歴史を振り返ると時として叫ばれる「金利の否定」
昔から旧約聖書やギリシャ哲学者だけでなく、キリスト教会などは金利を徴収することの排除、すなわち「徴利禁止」を訴え、共同体(コミュニティ)の生活空間の安定を優先させてきた。大変動に見舞われた社会が安定を取り戻すために、歴史の節々で金利の存在を否定する動きが顔を覗かせるのである。
金利は、複利効果(運用益を再投資することで、「利息が利息を生む」状態となり、資産が雪だるま式に増えていく効果)を通して、コミュニティ内での持てる者と持たざる者の違いを鮮明に浮かび上がらせる。
ところが、この違いは格差の拡大となる。怨嗟と妬みにより、混乱の拡大と治安の低下を生み、社会の安定を阻害するだろう。地域内、共同体内の安定を回復させ、諍いや紛争の確率を低下させるためにも、金利の否定が時として叫ばれる時代が繰り返されてきたのである。
その極端な例としては、高利貸しへの反発や、社会の安定を保つ観点から「債務免除」や「返済猶予」が実施されてきた。金利は時に共同体の破壊者と見なされ、負債帳消しは、「金利が生む社会の歪み」を強制的に修正する調整弁として機能したわけである。
欧州に限らず日本でも、格差の拡大は社会体制の基盤を弱体化させることから、金利の否定にとどまらず、借金(負債)の帳消しにまで発展してきたのは、よく知られたところである。
鎌倉時代や室町時代には、借金で困窮する人々や、御家人を救済するために、しばしば「徳政令」が出されている。既に締結された貸借契約や売買契約を破棄したり無効したりする法令である。

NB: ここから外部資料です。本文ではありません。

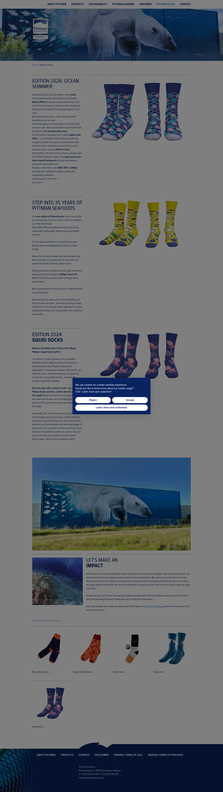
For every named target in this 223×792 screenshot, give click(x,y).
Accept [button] (130, 400)
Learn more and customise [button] (111, 407)
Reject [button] (93, 400)
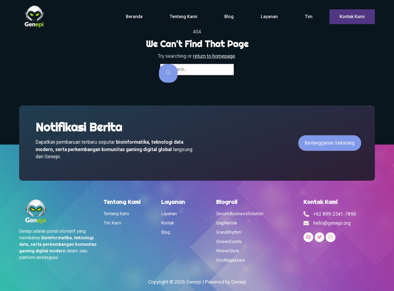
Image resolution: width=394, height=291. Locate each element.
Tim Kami (112, 223)
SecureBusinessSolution (239, 213)
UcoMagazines (230, 260)
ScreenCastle (229, 241)
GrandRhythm (228, 232)
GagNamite (226, 223)
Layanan (269, 16)
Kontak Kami (352, 16)
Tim (308, 16)
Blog (229, 16)
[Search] (168, 73)
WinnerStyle (227, 250)
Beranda (134, 16)
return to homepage (214, 56)
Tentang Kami (183, 16)
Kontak (167, 223)
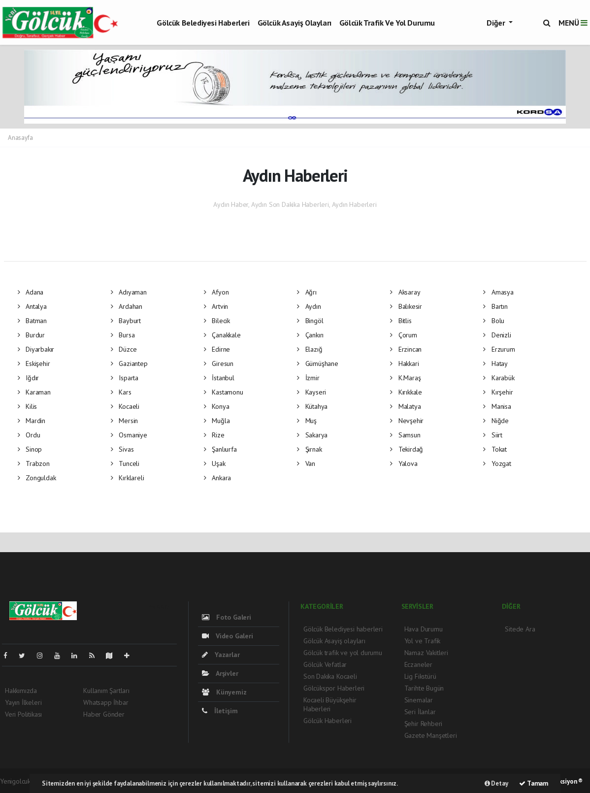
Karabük (498, 377)
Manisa (497, 406)
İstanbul (219, 377)
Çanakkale (222, 334)
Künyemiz (224, 692)
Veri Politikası (23, 714)
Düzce (124, 349)
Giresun (218, 363)
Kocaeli (125, 406)
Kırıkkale (406, 392)
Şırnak (309, 449)
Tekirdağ (406, 449)
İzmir (308, 377)
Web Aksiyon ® (562, 781)
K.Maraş (405, 377)
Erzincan (406, 349)
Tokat (495, 449)
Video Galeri (227, 635)
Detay (496, 783)
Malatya (405, 406)
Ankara (217, 477)
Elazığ (309, 349)
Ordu (29, 434)
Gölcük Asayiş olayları (294, 23)
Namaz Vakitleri (426, 652)
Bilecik (217, 320)
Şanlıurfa (220, 449)
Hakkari (404, 363)
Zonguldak (37, 477)
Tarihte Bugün (424, 688)
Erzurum (499, 349)
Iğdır (28, 377)
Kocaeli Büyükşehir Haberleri (330, 704)
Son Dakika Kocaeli (330, 676)
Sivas (122, 449)
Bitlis (400, 320)
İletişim (219, 710)
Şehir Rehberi (423, 723)
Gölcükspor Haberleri (333, 688)
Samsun (405, 434)
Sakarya (312, 434)
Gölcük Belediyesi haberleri (203, 23)
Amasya (498, 292)
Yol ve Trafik (422, 640)
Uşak (215, 463)
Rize (214, 434)
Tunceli (125, 463)
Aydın (309, 306)
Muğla (217, 420)
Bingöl (310, 320)
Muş (307, 420)
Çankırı (310, 334)
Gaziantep (129, 363)
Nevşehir (407, 420)
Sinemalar (418, 699)
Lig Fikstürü (420, 676)
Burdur (31, 334)
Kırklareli (127, 477)
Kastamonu (223, 392)
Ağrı (307, 292)
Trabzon (34, 463)
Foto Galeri (226, 617)
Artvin (216, 306)
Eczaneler (418, 664)
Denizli (497, 334)
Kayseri (311, 392)
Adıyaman (129, 292)
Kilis (27, 406)
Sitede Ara (520, 629)
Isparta (124, 377)
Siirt (492, 434)
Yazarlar (220, 654)
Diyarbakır (36, 349)
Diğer (497, 23)
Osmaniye (129, 434)
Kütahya (312, 406)
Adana (31, 292)
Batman (32, 320)
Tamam (533, 783)
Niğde (496, 420)
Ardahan (126, 306)
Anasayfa (20, 137)
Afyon (216, 292)
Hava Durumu (423, 629)
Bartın (495, 306)
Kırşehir (498, 392)
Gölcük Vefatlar (325, 664)
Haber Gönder (104, 714)
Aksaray (405, 292)
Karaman (34, 392)
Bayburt (126, 320)
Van (306, 463)
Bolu (493, 320)
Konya (216, 406)
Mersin (124, 420)
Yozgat (497, 463)
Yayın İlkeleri (23, 702)
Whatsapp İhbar (105, 702)
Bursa (123, 334)
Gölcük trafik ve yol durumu (387, 23)
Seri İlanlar (420, 711)
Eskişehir (34, 363)
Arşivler (220, 673)
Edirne (217, 349)
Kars (121, 392)
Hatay (495, 363)
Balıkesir (406, 306)
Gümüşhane (317, 363)
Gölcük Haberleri (327, 720)
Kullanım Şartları (106, 690)
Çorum (403, 334)
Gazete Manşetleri (430, 735)
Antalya (32, 306)
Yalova (403, 463)
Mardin (31, 420)
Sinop (30, 449)
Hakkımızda (21, 690)
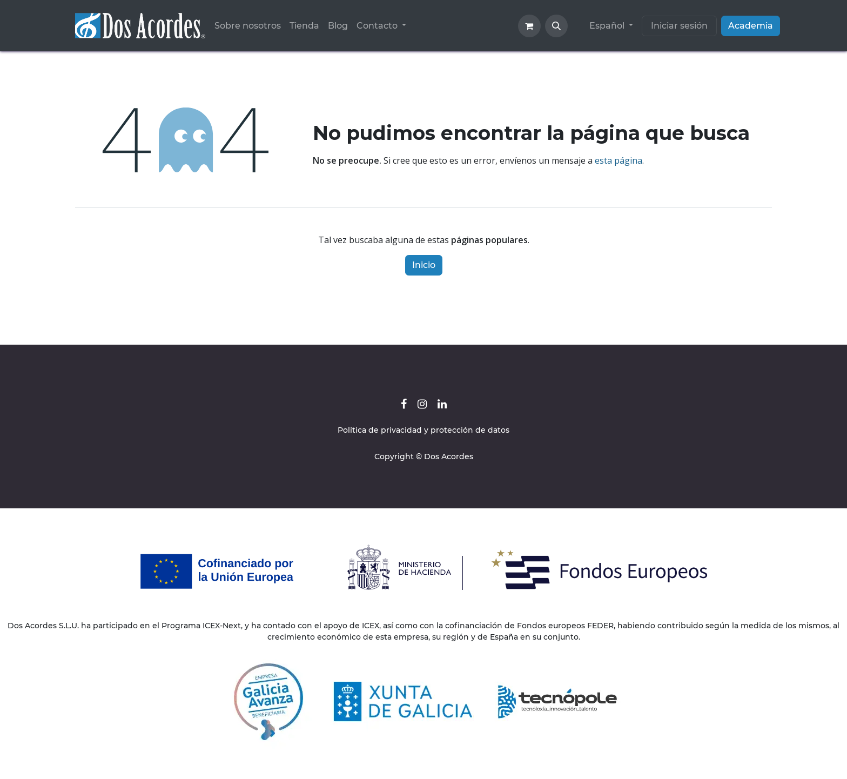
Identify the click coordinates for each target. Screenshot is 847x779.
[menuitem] (247, 26)
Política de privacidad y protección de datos (423, 430)
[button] (556, 26)
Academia (750, 26)
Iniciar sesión (679, 26)
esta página (618, 160)
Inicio (423, 265)
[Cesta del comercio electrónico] (529, 26)
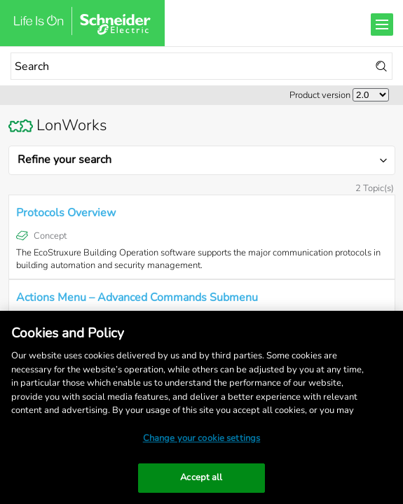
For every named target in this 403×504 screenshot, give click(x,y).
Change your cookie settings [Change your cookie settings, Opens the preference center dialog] (202, 438)
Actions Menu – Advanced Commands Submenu (137, 297)
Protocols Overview (66, 212)
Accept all (201, 477)
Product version (319, 95)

一部の貸し手である債権者の犠牲を払いつつ、多くの債務者の没落を防ぎ、社会の安定を図ろうとした。
江戸時代には、財政的に追い詰められた旗本・御家人を救済するために「棄捐令(きえんれい)」が出されている。旗本・御家人への貸し出しをしていた貸金業者に債権放棄や債務繰り延べを命じ、幕藩体制の根幹の揺らぎを防いだのである。